WHAT THIS TASK INVOLVES>
Pick out and copy every line in the items below that contains the string "coordinates". Case counts.

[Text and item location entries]
—————

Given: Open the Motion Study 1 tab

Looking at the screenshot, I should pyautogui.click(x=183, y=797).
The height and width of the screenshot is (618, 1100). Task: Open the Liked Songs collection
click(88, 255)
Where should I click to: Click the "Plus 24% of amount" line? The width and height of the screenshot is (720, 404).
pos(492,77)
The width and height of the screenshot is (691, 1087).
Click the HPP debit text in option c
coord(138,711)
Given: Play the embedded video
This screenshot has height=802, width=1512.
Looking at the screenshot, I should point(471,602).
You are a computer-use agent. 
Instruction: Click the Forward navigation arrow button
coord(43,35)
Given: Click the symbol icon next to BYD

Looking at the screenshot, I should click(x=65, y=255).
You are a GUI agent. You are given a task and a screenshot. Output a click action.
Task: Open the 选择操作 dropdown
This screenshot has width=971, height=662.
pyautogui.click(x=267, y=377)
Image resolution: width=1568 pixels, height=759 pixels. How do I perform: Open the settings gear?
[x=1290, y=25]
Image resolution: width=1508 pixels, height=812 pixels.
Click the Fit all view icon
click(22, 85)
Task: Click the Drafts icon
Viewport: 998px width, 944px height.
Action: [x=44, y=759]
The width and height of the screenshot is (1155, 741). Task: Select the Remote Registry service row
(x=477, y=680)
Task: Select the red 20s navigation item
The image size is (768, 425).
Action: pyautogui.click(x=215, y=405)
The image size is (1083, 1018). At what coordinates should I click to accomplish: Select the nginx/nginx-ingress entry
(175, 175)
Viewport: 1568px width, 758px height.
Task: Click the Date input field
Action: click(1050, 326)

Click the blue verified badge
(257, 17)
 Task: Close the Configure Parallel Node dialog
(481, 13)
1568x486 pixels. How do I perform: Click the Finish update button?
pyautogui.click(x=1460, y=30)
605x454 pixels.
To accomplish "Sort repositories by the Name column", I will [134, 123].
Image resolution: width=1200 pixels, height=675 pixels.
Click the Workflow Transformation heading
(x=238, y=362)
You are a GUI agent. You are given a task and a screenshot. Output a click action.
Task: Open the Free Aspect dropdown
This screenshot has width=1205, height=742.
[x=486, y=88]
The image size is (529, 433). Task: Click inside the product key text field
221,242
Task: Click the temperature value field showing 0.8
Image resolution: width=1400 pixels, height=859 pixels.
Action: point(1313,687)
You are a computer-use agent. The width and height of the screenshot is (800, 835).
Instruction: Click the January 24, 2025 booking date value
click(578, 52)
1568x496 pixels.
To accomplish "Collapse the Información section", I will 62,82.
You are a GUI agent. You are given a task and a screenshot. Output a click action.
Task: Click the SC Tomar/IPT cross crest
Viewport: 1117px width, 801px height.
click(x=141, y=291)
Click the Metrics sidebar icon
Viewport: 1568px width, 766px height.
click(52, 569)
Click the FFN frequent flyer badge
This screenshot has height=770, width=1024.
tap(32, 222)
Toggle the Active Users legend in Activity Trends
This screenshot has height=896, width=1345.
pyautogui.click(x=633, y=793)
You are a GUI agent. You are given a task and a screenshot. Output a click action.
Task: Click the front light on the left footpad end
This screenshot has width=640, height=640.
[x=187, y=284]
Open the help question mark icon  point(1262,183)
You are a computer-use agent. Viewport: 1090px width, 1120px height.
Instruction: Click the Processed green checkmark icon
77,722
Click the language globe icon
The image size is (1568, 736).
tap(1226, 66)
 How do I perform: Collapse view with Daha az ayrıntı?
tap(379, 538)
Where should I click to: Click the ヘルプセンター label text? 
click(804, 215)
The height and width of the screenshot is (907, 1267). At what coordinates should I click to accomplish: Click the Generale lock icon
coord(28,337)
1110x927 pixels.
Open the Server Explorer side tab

—————

REPLY>
The image size is (1083, 1018). At what coordinates should I click to accomplish: Select the nginx/nginx-ingress entry
The height and width of the screenshot is (907, 1267). At what coordinates should I click to accomplish: Click the Generale lock icon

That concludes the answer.